On the other side of the creek lay reserve forest land and the Marichjhapi island, the Pradhan explained, saying that over the past few days, people taking shelter on the embankments had heard the roars of a tiger. Kumirmari, as the name implies, refers to human-crocodile conflict.
The eastern part of the Sunderbans, surrounded by mangrove forests, with Royal Bengal Tigers on land and crocodiles at sea, is a completely different topography than the western part of the Sunderbans, which has islands like Sagar, Ghoramara and Mousuni.

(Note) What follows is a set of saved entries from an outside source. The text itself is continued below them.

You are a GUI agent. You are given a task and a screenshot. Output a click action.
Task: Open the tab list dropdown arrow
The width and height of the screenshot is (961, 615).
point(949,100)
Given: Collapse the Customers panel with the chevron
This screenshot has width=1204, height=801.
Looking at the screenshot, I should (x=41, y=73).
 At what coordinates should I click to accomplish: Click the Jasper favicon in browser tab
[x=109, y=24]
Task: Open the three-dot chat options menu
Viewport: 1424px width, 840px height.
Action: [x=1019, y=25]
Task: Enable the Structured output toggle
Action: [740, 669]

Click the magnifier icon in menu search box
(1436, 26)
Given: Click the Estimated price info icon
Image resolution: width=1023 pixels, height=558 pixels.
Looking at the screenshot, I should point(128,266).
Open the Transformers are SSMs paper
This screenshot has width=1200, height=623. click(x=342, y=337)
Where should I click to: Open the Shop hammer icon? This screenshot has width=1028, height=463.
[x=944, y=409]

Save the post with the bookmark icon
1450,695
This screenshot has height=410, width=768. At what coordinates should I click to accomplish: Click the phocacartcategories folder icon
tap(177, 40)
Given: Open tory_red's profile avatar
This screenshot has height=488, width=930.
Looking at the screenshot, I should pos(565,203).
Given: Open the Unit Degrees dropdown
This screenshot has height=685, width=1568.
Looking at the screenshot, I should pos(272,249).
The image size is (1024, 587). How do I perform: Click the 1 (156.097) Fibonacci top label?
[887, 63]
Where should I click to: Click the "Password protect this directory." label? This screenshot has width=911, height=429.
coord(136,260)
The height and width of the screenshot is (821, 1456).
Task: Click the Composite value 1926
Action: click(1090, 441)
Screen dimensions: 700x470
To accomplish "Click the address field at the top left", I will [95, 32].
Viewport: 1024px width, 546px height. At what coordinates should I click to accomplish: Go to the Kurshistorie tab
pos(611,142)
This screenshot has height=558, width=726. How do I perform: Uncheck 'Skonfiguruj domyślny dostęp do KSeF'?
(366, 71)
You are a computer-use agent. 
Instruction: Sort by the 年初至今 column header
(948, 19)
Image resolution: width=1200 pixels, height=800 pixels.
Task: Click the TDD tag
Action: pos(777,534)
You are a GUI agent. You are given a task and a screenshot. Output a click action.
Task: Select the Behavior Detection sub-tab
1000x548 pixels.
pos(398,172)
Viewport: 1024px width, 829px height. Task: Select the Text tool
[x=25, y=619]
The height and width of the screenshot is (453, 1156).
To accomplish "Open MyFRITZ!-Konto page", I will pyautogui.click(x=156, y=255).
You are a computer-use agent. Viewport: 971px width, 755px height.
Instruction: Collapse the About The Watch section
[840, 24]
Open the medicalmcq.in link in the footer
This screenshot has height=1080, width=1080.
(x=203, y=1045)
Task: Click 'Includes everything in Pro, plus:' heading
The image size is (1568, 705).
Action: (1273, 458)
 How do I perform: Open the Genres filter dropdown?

“More than 2 km of embankments have been swept away to the southern side and we cannot distinguish between where the land ends and the sea begins. On May 25 and May 26, almost three fourths of the island of Kumirmari was under water,” said Mr. Mondal. The pradhan said the island was home to about 20,000 people. Asked whether planting mangroves would save the island, he said one needed land to plant mangroves.
Chandrima Sinha, programme manager at Nature Environment and Wildlife Society, who has been working for the past several years on conservation-centric livelihoods for the island, insisted that there was no quick-fix solution to the issues relating to Kumirmari.
“The island is surrounded by three rivers from all sides. The first requirement is to understand the complex hydro-geography of the island. Every year, the earthen embankments are repaired using soil under MGNREGA work, but this is no permanent solution,” said Ms. Sinha. Like the Gram Pradhan, she too agreed that planting mangroves would take time and there wasn’t sufficient land available to plant them.
The combined effect of cyclone Yaas and the full moon tide on May 26 led to the breach of embankments at several places in the Sunderbans.
Experts emphasise that all the 54 inhabited islands of Sunderbans need a disaster risk reduction plan. The Indian Sunderbans comprise 102 islands of which 44 are inhabited and the rest are uninhabited.
Tuhin Ghosh, director of the School of Oceanographic Studies, Jadavpur University, said every island in the Sunderbans archipelago was unique. “For having a disaster risk reduction plan, we have to look at the land use, distribution of population, and embankments of the island,” Professor Ghosh pointed out. He explained that solutions that worked for one island may not work for another. According to experts, plantation of mangroves which can act as a shield against cyclones may take five to ten years.
Meanwhile, Chief Minister Mamata Banerjee on Wednesday held a review meeting on the damage caused by cyclone Yaas and sought to set up an expert committee to ensure that the embankments were repaired every year.
“We have to fight nature by nature… In places we are sure that embankments would not hold in the next season, we can try for planting mangroves or other trees that hold the soil,” the Chief Minister said.
Ms. Banerjee said the State government had planted 5 crore mangrove saplings with the State Environment and Forest Department incurring an expenditure of ₹16.5 crore. The State government has estimated damage due to cyclone Yaas to the extent of ₹20,000 crore. The Chief Minister also urged officials to keep an eye on high tides on June 11 and June 26, and ensure that the embankments were repaired before then.